A note on the Virasoro blocks at order $1/c$

TL;DR

This paper derives explicit formulas for the order $1/c$ corrections to Virasoro blocks in 2D CFT, enabling better understanding of their structure and monodromies in the large central charge limit.

Contribution

It provides a new explicit series expansion for Virasoro blocks at order $1/c$, including summation in hypergeometric functions and handling of integer weights.

Findings

Explicit $1/c$ correction formulas for Virasoro blocks.

Series expansion around $z=0$ expressed via hypergeometric functions.

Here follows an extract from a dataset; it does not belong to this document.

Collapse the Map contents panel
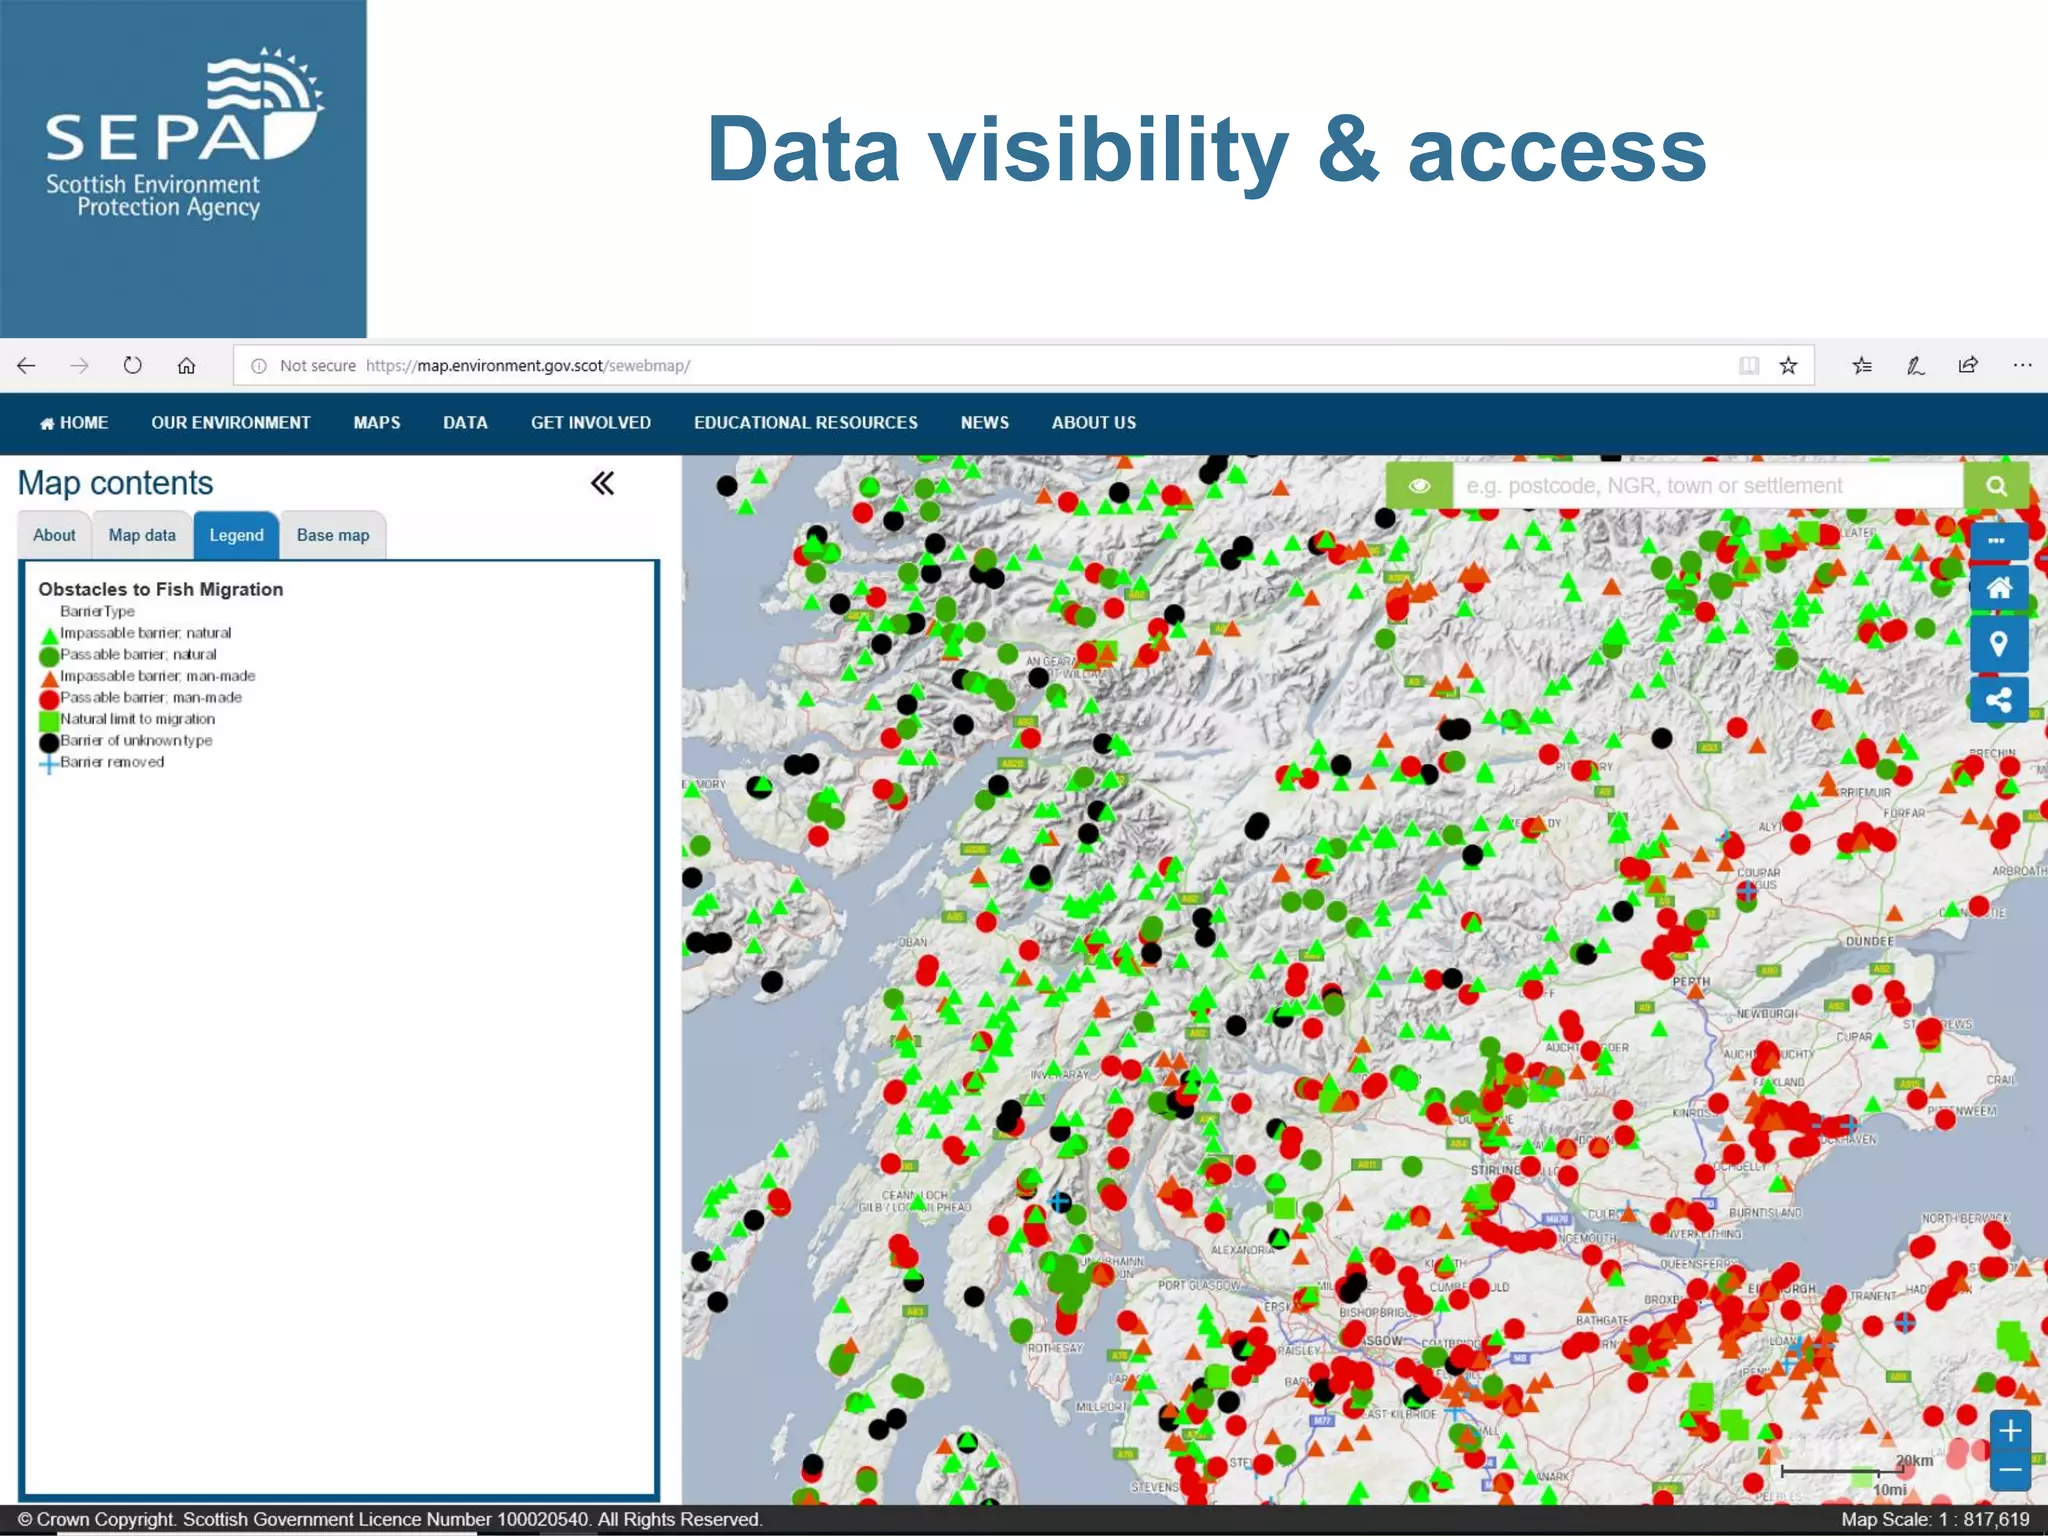 coord(602,484)
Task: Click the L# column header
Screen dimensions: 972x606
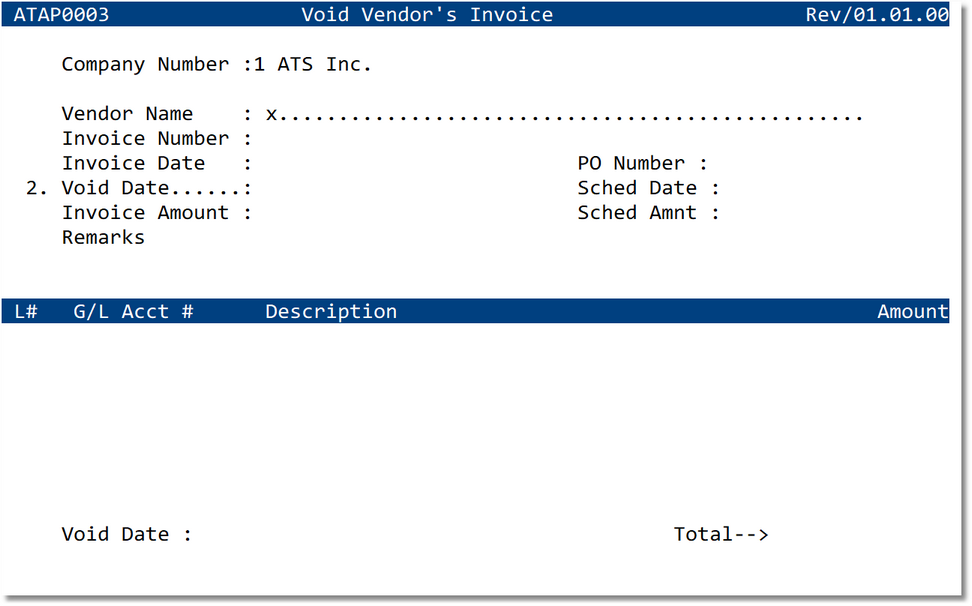Action: pyautogui.click(x=26, y=312)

Manifest monodromies of the blocks around $z=1$.

Abstract

We derive an explicit expression for the $1/c$ contribution to the Virasoro blocks in 2D CFT in the limit of large $c$ with fixed values of the operators' dimensions. We follow the direct approach of orthonormalising, at order $1/c$, the space of the Virasoro descendants to obtain the blocks as a series expansion around $z=0$. For generic conformal weights this expansion can be summed in terms of hypergeometric functions and their first derivatives with respect to one parameter. For integer conformal weights we provide an equivalent expression written in terms of a finite sum of undifferentiated hypergeometric functions. These results make the monodromies of the blocks around $z=1$ manifest.